ESCALATION AMONG FOSSIL MARINE ARTHROPODS: DID TRILOBITES LOSE THE ARMS RACE?


BRANDT, Danita S., Michigan State Univ, East Lansing, MI, brandt@msu.edu

The escalation hypothesis explains patterns of morphologic change in several groups of fossil marine arthropods (decapods, malacostracans) through the Mesozoic and Cenozoic, but analogous "escalated morphologies" are not evident among trilobites, the predominant Paleozoic marine arthropods. This suggests at least two explanations: 1) predation pressure was not a driving force in trilobite morphologic evolution, or 2) the evolutionary response of trilobites to predation was swamped out by other constraints.
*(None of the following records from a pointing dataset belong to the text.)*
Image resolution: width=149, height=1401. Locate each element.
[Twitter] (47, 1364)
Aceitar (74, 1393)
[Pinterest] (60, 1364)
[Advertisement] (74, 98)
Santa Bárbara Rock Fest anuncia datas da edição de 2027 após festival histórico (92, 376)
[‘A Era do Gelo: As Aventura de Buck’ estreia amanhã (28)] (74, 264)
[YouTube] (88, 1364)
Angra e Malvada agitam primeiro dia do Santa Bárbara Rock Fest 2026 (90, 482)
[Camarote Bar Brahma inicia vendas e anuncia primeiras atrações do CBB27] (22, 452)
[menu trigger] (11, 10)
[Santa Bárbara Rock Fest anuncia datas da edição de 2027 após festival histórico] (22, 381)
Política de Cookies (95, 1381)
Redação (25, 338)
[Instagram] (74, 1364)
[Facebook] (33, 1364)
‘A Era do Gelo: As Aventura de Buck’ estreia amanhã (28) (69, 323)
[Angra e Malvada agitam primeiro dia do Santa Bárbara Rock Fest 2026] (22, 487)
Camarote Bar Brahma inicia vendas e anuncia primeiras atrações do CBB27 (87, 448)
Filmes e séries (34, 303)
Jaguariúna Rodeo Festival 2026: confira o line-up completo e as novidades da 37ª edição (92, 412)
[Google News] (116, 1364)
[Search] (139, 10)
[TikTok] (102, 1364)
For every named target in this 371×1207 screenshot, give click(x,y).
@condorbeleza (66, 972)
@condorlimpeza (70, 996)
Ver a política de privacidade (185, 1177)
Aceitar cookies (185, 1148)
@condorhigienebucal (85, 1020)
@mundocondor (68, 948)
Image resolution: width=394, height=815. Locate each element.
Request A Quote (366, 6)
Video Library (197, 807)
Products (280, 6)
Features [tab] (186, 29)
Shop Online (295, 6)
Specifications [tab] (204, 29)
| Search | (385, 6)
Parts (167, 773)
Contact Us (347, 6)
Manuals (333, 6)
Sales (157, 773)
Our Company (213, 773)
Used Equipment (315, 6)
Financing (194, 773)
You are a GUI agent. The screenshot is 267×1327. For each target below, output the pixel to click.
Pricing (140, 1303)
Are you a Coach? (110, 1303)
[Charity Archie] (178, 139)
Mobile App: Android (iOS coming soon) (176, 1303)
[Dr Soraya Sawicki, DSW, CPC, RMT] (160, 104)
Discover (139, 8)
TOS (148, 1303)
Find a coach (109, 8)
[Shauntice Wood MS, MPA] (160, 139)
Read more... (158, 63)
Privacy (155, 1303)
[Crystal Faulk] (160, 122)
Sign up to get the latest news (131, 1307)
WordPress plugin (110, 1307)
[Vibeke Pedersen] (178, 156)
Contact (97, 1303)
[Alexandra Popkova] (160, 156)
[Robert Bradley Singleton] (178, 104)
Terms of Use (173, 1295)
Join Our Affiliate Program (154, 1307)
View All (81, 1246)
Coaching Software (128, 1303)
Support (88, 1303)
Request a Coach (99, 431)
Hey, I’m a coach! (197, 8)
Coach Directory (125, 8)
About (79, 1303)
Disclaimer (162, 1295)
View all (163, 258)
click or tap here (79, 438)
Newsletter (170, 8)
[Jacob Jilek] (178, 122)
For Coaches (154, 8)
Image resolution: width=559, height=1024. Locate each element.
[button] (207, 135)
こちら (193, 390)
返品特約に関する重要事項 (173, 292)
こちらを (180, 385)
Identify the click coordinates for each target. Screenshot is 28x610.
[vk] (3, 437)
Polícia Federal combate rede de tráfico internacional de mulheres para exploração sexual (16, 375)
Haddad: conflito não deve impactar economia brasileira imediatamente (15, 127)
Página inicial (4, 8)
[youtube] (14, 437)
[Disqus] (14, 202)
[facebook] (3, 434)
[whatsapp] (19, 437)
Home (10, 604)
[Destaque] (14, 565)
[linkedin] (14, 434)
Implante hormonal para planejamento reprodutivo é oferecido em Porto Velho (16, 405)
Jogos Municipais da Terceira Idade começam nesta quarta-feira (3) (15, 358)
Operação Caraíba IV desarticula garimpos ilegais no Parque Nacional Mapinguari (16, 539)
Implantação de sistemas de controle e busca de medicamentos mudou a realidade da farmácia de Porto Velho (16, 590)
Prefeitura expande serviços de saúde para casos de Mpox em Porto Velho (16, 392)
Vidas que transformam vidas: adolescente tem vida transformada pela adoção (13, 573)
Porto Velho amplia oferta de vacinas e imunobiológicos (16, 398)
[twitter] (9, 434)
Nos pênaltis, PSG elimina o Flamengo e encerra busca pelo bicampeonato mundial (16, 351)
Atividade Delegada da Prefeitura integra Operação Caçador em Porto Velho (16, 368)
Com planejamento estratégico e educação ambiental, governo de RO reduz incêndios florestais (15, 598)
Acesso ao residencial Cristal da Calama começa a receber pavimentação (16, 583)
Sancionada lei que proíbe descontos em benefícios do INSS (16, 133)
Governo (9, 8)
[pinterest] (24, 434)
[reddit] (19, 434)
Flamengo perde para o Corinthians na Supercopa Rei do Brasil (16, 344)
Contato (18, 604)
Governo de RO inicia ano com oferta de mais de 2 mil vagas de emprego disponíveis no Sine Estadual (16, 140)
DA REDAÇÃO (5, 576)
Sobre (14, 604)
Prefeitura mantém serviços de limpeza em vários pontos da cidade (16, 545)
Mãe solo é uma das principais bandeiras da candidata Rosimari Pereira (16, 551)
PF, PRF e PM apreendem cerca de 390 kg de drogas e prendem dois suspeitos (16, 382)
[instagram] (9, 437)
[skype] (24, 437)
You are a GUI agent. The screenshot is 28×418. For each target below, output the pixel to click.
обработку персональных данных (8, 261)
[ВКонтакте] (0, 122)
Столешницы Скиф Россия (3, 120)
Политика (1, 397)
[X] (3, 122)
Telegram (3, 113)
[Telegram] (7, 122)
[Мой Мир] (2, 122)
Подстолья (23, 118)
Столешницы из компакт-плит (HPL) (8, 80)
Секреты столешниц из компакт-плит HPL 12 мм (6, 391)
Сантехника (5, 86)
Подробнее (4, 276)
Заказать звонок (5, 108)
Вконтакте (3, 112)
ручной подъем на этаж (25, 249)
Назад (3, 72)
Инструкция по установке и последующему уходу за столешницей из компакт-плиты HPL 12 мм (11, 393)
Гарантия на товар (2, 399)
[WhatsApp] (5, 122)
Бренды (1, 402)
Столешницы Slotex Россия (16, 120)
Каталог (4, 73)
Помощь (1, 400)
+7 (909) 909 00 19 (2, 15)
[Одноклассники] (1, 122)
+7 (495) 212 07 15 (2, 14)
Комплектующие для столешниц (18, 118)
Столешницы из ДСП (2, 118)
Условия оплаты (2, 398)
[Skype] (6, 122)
Trilobites, lacking appendages suited to the task, apparently did not play the role of shell-crushing predator. They were, however, cast as prey by cephalopod, fish, and other arthropod predators (e.g., Anomalocaris), so the first alternative seems unlikely. Enrollment and spines evolved presumably as anti-predatory responses. There is, however, no evident rhyme or reason to documented trends in trilobite enrollment and spinosity, despite the presumed increase in predation pressure throughout the Paleozoic. The number of thoracic segments, an aspect of trilobite morphology related to ecdysis, better predicts trilobite survivorship than do the presumed "escalated" responses. Trilobite ecdysis differed in pattern and process from ecdysis in other arthropods, and those attributes unique to trilobites may account for differences in escalation response. The competing selection pressures of predation and ecdysis, with their different optimal morphological responses, may have essentially randomized the evolutionary response of trilobites, precluding a morphological "end point" or optimal body plan in trilobite evolution.